3, primary vasculitis (micro polyarteritis, Wegener granuloma): clinical manifestations in addition to rash, kidney damage, upper respiratory tract, lung performance is more common. Skin or nodule biopsy showed swelling and hyperplasia of endothelial cells in the vascular wall, medial cell necrosis with inflammatory cell infiltration, and edema. Sometimes accompanied by a large number of lymphocytes, monocytes, multinucleated giant cells and neutrophils infiltration, and even the formation of granulomatous lesions. No immunoglobulin deposition, negative immunofluorescence. Renal biopsy: glomerular segmental necrosis with peripheral inflammatory cell infiltration, and even granuloma formation, may be associated with crescent, most negative immunofluorescence, and sometimes necrotizing arteritis. Anti-leukocyte cytoplasmic antigen autoantibodies (ANCA) can be found in the blood. Mini-polyarteritis is mainly perinuclear PANCA, and the target antigen is myeloperoxidase (MPO). Wegener's granuloma is dominated by cytoplasmic C-ANCA and the target antigen is protease 3 (PR3).

4, IgA nephropathy (IgAN): IgA nephropathy with repeated gross hematuria, rarely rash, joint pain and abdominal performance, gAN incidence is more common in adulthood, pathological examination more common IgA, IgG, IgM deposition, classic complement activation via C4 The /C1q deposition ratio is significantly higher. Allergic purpura nephritis is difficult to distinguish from IgA nephropathy according to changes in renal pathology and immunopathology. Most authors believe that the clinical and pathological processes of renal involvement in allergic purpura nephritis are very similar to IgA nephropathy, so they are considered to be two different manifestations of the same disease. IgA nephropathy is mainly caused by kidney involvement, and allergic purpura nephritis is affected by kidney involvement. There is also damage to the whole body system. Further genetic studies found that the two diseases occurred in the same family, and the homozygous ineffective C4 genetic phenotype frequency increased, both of which showed IgA immunoregulatory abnormalities, such as IgA and macromolecular (poly) IgA increased, both The ratio of IgA plasma cells/IgG plasma cells in the tonsil lymphocytes of patients increased. Allergic purpura nephritis is a systemic vasculitis, also a secondary IgA nephropathy, which is mainly pathological and IgA nephropathy with mesangial lesions, both with crescent formation and glomerular sclerosis, especially IgA Renal patients with recurrent episodes of hematuria, whether in clinical or genetic background, have more similarities than other clinical types of IgA nephropathy and allergic purpura nephritis.

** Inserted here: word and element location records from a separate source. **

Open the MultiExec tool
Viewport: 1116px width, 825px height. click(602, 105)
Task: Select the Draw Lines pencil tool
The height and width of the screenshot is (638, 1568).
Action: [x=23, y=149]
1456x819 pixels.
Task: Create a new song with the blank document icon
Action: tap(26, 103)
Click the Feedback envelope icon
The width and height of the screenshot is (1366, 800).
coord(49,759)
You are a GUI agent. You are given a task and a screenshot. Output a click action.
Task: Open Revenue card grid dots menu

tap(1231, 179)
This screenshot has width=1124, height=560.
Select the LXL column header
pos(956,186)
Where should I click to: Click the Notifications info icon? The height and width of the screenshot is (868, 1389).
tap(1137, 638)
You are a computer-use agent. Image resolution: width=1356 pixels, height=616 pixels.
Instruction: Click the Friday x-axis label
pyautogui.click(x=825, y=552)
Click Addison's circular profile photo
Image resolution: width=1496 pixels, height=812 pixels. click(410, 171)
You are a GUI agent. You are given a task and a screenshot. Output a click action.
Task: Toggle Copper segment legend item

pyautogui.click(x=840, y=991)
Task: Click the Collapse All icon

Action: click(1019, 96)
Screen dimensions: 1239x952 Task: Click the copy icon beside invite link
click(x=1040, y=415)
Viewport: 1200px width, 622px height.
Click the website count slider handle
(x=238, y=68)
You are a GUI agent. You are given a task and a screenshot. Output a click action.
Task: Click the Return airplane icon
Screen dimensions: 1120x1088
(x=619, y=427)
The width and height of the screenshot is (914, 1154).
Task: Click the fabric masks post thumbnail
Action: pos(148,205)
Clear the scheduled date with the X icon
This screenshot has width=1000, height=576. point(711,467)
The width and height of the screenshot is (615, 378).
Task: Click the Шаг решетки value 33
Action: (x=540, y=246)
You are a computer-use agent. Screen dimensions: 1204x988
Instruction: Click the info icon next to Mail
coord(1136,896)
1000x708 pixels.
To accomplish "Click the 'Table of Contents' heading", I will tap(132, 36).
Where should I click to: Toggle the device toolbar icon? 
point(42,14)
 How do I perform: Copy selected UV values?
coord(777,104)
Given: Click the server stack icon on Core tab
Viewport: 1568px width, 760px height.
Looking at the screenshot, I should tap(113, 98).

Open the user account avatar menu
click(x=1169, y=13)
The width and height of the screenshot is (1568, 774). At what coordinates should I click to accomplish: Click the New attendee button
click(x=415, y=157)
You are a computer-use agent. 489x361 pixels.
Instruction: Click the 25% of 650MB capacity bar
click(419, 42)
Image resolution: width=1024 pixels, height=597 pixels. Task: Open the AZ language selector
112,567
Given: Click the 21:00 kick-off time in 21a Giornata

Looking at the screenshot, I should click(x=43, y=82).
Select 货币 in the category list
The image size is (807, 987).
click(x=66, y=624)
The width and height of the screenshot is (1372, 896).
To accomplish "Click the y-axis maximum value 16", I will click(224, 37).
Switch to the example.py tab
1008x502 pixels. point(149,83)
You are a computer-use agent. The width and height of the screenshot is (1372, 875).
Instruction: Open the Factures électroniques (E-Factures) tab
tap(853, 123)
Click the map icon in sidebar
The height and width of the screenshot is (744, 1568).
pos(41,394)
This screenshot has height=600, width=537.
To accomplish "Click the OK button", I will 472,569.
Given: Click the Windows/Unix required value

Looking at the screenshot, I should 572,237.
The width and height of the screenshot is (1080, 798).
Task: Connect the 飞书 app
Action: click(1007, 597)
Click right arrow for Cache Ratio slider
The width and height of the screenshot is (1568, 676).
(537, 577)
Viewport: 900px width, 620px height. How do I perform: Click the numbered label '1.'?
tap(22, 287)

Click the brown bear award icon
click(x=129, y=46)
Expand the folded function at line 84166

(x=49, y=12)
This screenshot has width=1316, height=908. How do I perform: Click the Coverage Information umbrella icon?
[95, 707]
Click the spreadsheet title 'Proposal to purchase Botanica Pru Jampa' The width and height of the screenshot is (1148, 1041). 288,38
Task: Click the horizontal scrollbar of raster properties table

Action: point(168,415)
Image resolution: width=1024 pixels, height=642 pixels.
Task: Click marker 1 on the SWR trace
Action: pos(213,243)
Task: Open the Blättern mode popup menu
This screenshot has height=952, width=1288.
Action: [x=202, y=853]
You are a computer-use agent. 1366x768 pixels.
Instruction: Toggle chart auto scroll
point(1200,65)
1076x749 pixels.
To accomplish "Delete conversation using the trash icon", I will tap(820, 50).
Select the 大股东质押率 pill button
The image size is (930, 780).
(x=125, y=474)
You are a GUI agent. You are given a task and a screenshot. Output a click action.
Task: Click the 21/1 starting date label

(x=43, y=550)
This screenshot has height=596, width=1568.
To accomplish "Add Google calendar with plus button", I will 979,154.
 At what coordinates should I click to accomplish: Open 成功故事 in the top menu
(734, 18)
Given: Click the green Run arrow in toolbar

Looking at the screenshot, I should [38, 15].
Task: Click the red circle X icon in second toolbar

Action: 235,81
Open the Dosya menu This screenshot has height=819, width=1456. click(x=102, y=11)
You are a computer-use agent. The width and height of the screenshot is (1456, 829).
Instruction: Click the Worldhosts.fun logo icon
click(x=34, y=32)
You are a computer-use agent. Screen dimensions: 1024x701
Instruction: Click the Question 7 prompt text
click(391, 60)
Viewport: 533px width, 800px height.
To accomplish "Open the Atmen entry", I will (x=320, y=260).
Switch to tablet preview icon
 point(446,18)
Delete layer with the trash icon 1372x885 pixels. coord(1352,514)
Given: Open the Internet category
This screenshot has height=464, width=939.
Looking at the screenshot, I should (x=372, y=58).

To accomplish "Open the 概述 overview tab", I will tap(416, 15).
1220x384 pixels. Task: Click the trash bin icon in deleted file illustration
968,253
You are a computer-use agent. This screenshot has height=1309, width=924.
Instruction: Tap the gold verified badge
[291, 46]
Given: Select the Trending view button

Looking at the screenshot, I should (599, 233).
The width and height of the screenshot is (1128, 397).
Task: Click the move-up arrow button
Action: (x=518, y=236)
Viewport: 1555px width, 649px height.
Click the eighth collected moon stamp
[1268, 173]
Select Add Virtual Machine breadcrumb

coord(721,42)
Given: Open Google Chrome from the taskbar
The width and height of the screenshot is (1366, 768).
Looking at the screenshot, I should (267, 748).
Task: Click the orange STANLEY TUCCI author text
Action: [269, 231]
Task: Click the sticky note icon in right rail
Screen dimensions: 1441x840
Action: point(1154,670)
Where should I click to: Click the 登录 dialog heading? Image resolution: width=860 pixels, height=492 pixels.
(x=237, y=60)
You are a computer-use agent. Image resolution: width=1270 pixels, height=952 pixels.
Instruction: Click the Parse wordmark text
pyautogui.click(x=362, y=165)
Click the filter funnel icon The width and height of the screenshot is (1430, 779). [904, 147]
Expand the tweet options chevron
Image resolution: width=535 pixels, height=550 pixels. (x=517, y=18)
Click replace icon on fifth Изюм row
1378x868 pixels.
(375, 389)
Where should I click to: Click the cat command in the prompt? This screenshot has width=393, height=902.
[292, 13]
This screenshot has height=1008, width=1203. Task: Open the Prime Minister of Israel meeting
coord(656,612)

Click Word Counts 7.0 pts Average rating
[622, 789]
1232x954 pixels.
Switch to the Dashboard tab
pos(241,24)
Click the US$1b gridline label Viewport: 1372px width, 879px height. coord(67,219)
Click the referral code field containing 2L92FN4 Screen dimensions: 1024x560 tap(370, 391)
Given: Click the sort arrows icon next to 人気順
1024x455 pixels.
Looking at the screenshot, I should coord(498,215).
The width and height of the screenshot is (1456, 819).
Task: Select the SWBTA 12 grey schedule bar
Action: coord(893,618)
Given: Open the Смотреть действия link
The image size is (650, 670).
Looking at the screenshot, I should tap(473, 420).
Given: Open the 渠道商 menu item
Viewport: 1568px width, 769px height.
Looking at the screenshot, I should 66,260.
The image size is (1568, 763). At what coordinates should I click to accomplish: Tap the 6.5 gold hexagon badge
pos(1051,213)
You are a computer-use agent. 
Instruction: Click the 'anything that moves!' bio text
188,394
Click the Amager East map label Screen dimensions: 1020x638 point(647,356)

However, although there are many similarities between allergic purpura nephritis and IgA nephropathy, there are still significant differences between the two.

5, blood disease caused by purpura: due to allergic purpura nephritis platelet count and bleeding, clotting time is normal, it can be distinguished from blood disease caused by purpura.

6, acute abdomen: due to abdominal allergic purpura prone to nephritis, especially before the appearance of purpura, should be associated with acute appendicitis, hemorrhagic enteritis, intestinal perforation, acute pancreatitis or kidney stones, such as hemoptysis, renal failure Identification with Goodpaschu syndrome.